The Japan Fair Trade Commission said the guidelines are designed to address criticism against major tech companies, like Apple, for obtaining personal data by making use of their "superior bargaining position".
The Japan Fair Trade Commission said the guidelines are designed to address criticism against major tech companies, like Apple, for obtaining personal data by making use of their "superior bargaining position".PHOTO: REUTERS

TOKYO (KYODO) - Japan's antitrust watchdog said on Thursday (Aug 29) it has compiled draft guidelines for tighter regulations of technology giants to strengthen customers' data protection, as it aims to introduce the first such rules as early as October.

The Japan Fair Trade Commission said the guidelines are designed to address criticism against major tech companies such as Amazon.com Inc, Apple Inc, Facebook Inc and Google LLC for obtaining personal data by making use of their "superior bargaining position".

These companies are facing growing criticism that they are discouraging new companies from entering the market by monopolising customer data through their platforms to bolster their competitive positions.

The new guidelines will be applied to companies providing services of online shopping, social media, search engines and video, music and apps distribution, the commission said.

The regulators will apply the anti-monopoly law for the first time to business practice between a company and customers to protect consumers' privacy.

The commission stipulates those tech giants are in "a superior bargaining position" when customers have no choice but to provide their data to use services.

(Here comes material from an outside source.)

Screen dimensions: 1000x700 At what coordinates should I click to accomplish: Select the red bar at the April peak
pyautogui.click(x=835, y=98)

Obtaining personal data such as location and purchase records without giving full notification of the purpose of use to consumers will be regarded as an abuse of a superior bargaining position.

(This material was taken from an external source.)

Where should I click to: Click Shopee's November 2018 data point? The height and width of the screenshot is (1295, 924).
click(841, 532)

Using such information without proper data management will also be deemed as an unfair trade practice, the watchdog said.

The guidelines, to be finalised after soliciting public comments through Sept 30, were drawn up after the ruling Liberal Democratic Party called on the government to impose tighter rules on tech giants to improve their privacy policy and to clarify the rules of transactions with smaller vendors.

 
 

The government aims to enact a new law next year to ensure transparency in business transactions with major tech companies.

Other countries including the United States are also stepping up scrutiny over tech giants to assess whether they are engaging in practices that could undermine fair competition, stifle innovation or harm consumers.